PORT HOOD: A group lobbying for better cellular phone and Internet services in Inverness County wants to be on the same page as the municipality.
As part of their effort, members of Better Internet for Inverness County made a presentation at the regular monthly meeting of Inverness Municipal Council in Port Hood on December 3.
Group member Bill Murphy said with some funding initiatives announced, and others pending, he wanted to detail the “next steps” the group wants to take, and to find out what the municipality is planning.
Murphy said a “critical piece” is to get the fibre map from Develop Nova Scotia and Bell Canada to identify exactly which communities and roads in the municipality remain uncovered by recent expansions and proposals.
“The next thing is, there will probably still be some gaps,” he explained. “Develop Nova Scotia, on their Web site, still has more money. Once you identify the gaps, you can ask them to provide more money to fill those gaps.”
Another priority is the Universal Broadband Fund, Murphy said, noting applications for shovel-ready projects in the first round close on January 15.
“We, or the county, or Bell, or Develop Nova Scotia, can all apply for the money for that to also extend the fibre net,” Murphy told council. “So that’s a second source of funding with a very short time.”
Because the service upgrades are estimated to take two to three years, Murphy said federal and provincial funds are vital.

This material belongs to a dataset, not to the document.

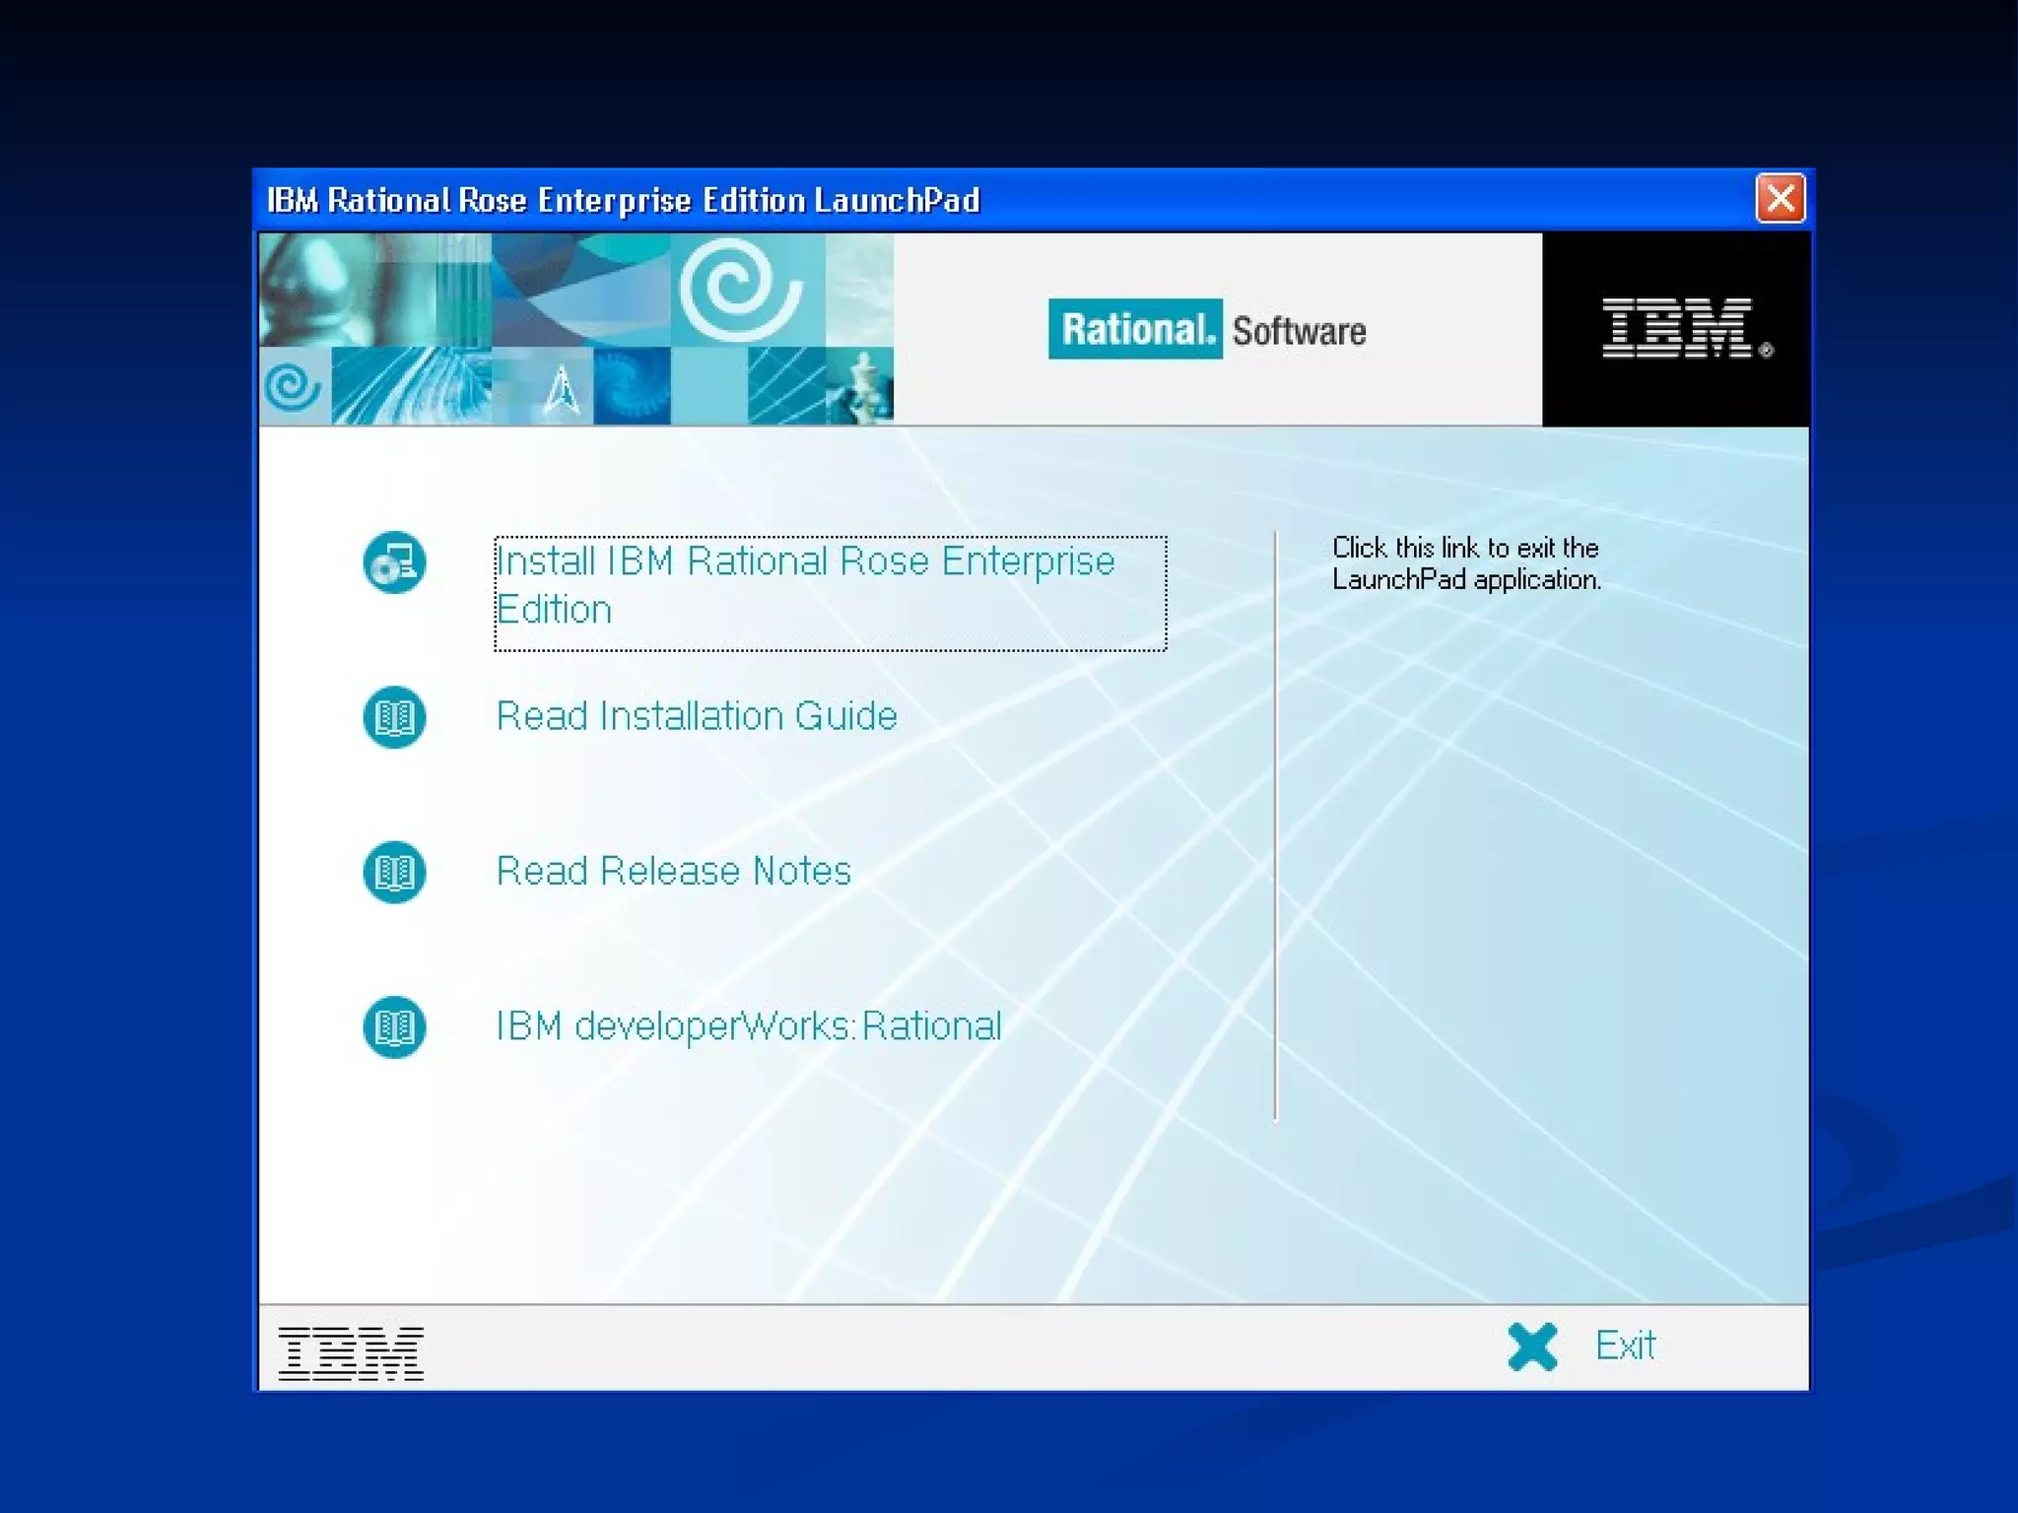Click the large spiral banner tile

click(741, 290)
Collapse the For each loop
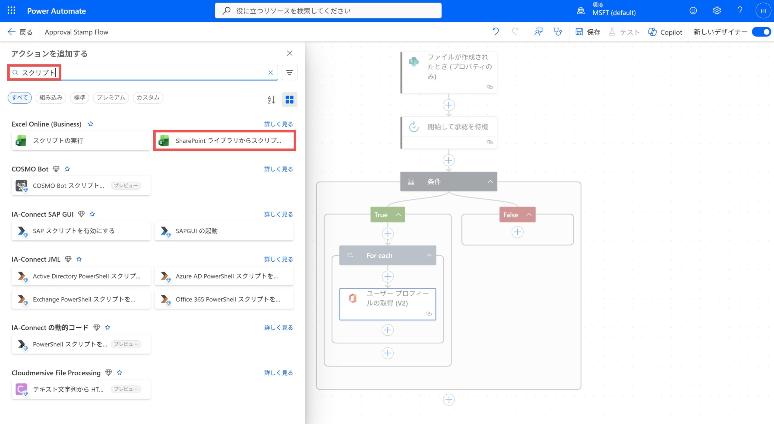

“They can also be used to accelerate the roll-out; that means getting more crews on the road to pull the fibre faster,” he said.
Now that the communities served by Phase 1 of funding, Inverness and Chéticamp, have most of their infrastructure in place, Murphy said there is a need for the municipality to monitor the prices charged and services provided locally with customers in areas like the Halifax Regional Municipality and Pictou County because Bell has no competition in Inverness County.

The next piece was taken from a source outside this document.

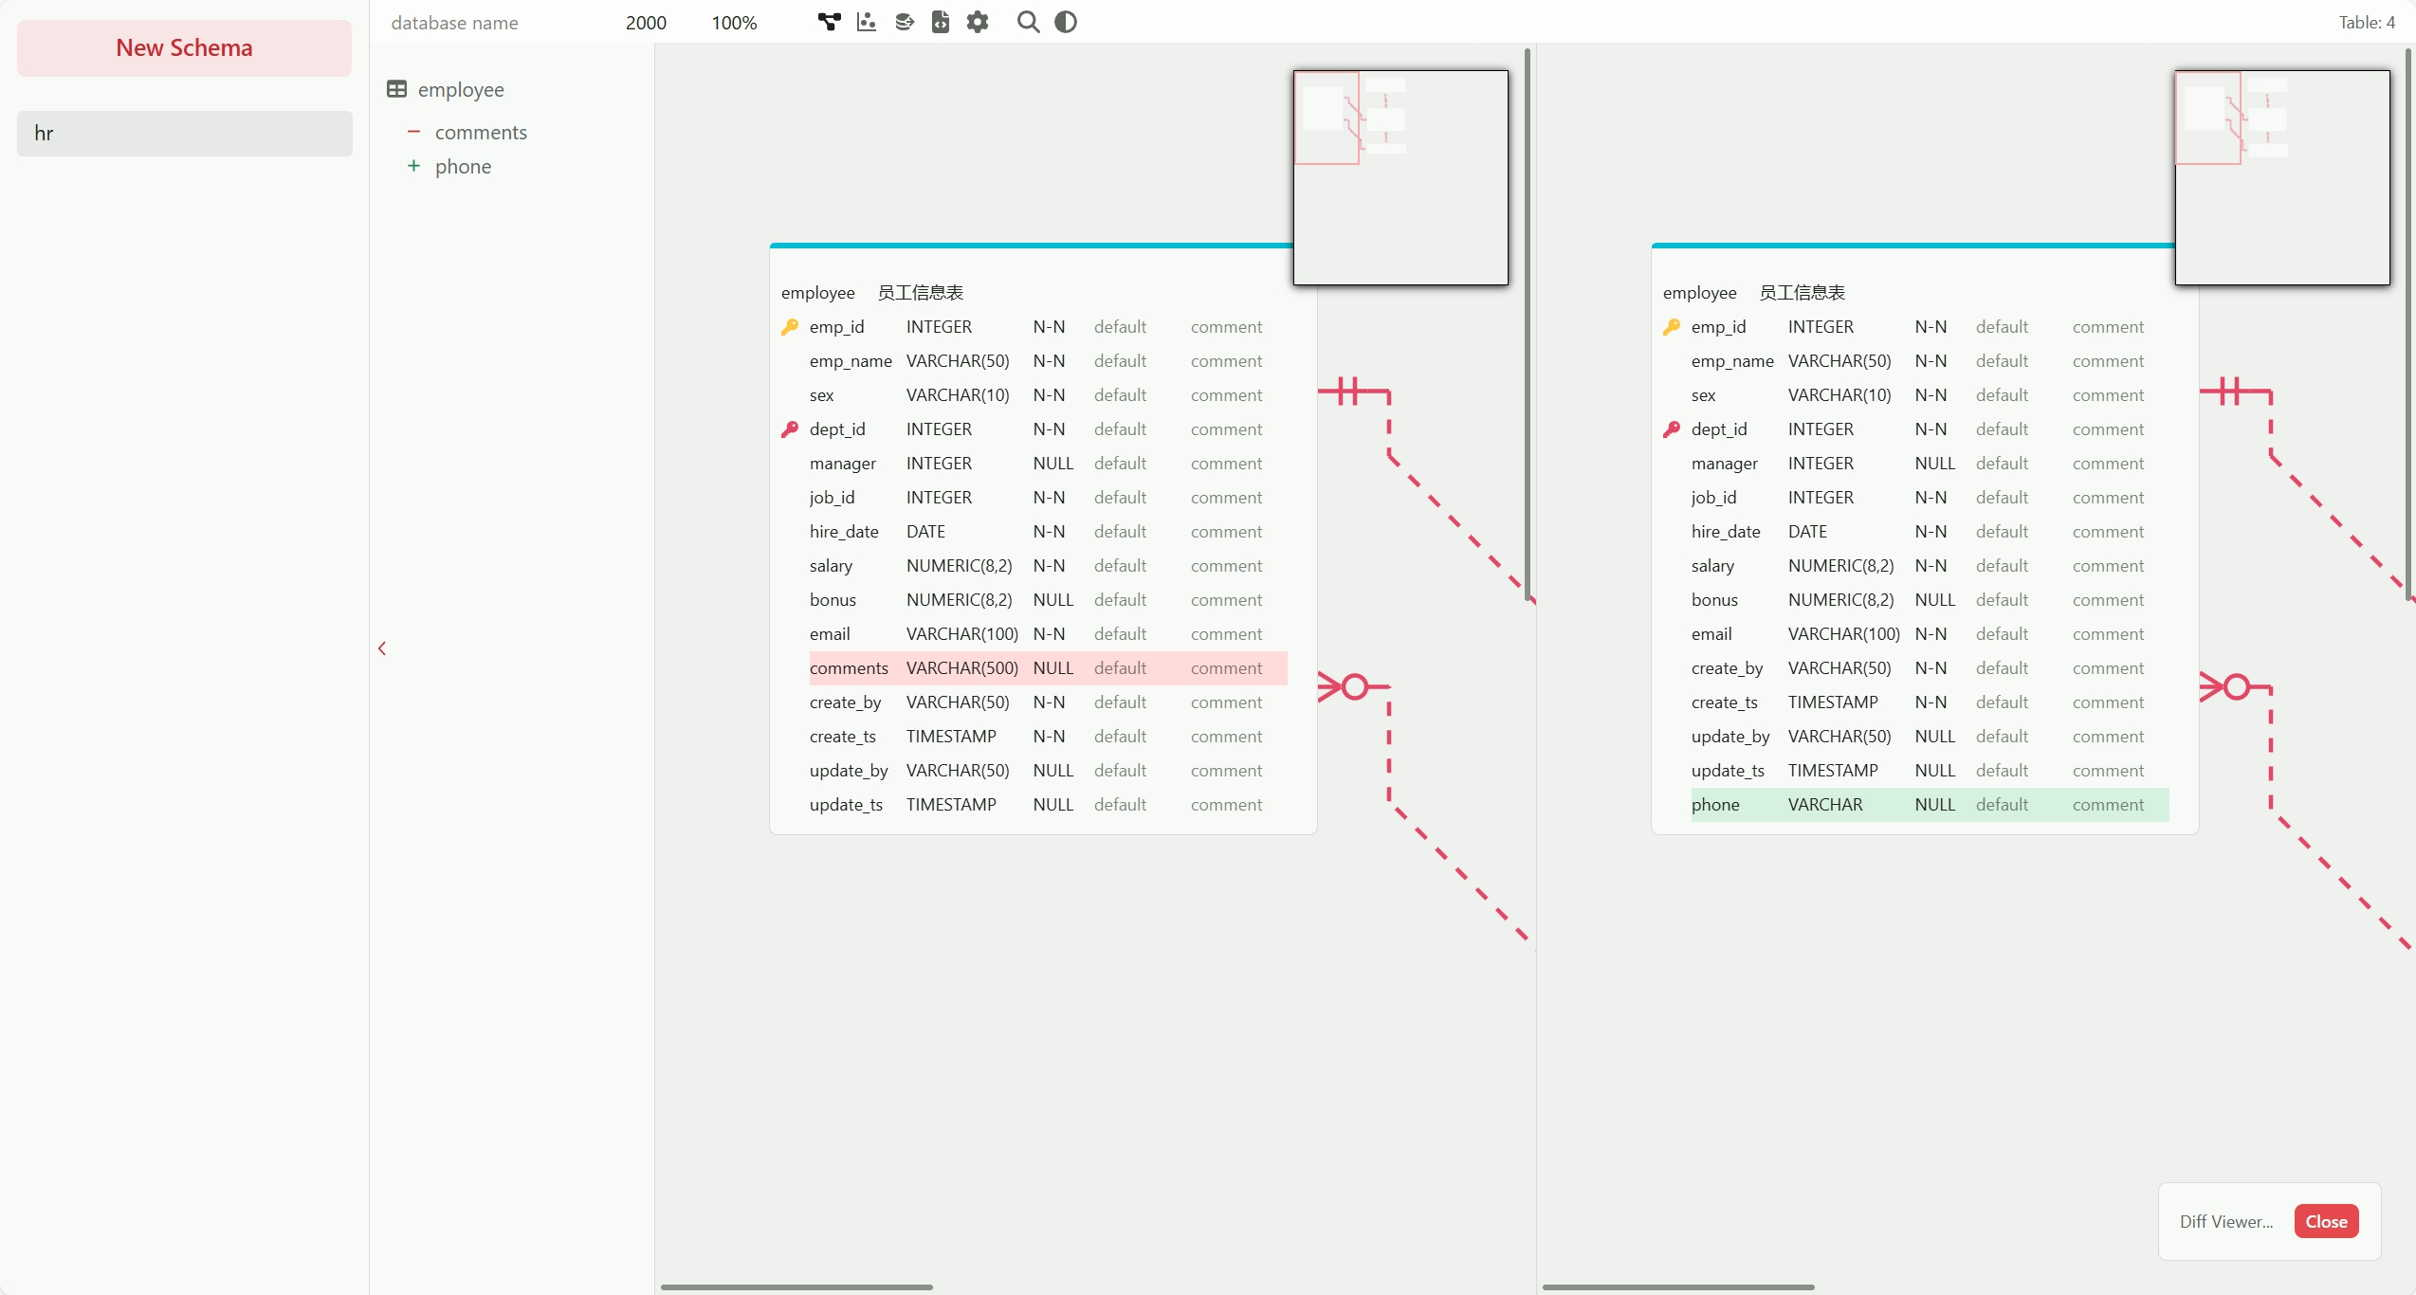
Task: Click the New Schema button
Action: tap(184, 47)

“Bell will tend to charge more where they have no competition,” Murphy declared. “The only people who control the pricing is the [Canadian Radio and Telecommunications Commission], so the only hammer you have on Bell to say those prices are unfair is strong public response and public pressure.”
Murphy also called for regular meetings between the municipality and representatives of Develop Nova Scotia and Bell. They want the person who is most involved with the initiative, special projects facilitator Melanie Beaton, to attend those meetings.
The group is calling on the municipality to hire a “skilled consultant” because of the legal and technical expertise needed. Murphy said the consultant can join the meetings with Bell and Develop Nova Scotia.
Cell service is connected to the Internet, but is “totally controlled” by Bell, Murphy said, noting that the fibre map can identify where cell towers are going to be erected, and the municipality can place their own towers and have third parties manage them.
“They will only place a tower where their return on investment is three to five years,” he said.
Another option on the horizon, Murphy noted, is the “very fast” Starlink satellite that is about to be launched by SpaceX, with the potential to provide service next summer, well before Bell’s 2022-2023 targets. He said this can give competition to Bell to stabilize prices.
Once this is done, the group is requesting the municipality unveil their plans to the public and provide regular updates.
Chief Administrative Officer (CAO) Keith MacDonald responded that the municipality has done a lot of leg work and is getting regular updates from Bell. He said staff are tracking applications, and have met with Cape Breton-Canso MP Mike Kelloway’s staff.
The CAO is confident that many areas will be covered in the second funding phase which was recently extended by Develop Nova Scotia.
“There’s been a lot of movement on the file of late,” MacDonald told council. “This group has certainly assisted in raising the concerns of residents throughout the county, in terms of broadband and cell service. There’s still a lot to do.”
Group member Flo Campbell told council it is significant that everyone knows how to access the federal and provincial pools of money right now.
Another group member, John MacInnis, said waiting two to three years for better Internet is not an ideal situation and that’s why he hopes the municipality will continue to “push” Bell and Develop Nova Scotia.
“We got people who are suffering, who can’t study at home, and can’t get medical attention at home,” MacInnis said.
Following the meeting, warden Laurie Cranton added that while they might go about things different, the municipality and the group have the same goals.
“Our approach and their approach may be a little bit different. We’re dealing directly with Bell and Develop Nova Scotia as well but maybe in a different forum they are,” he added. “They’re out there to promote getting it done, we’re out there to organize and negotiate a little bit more.”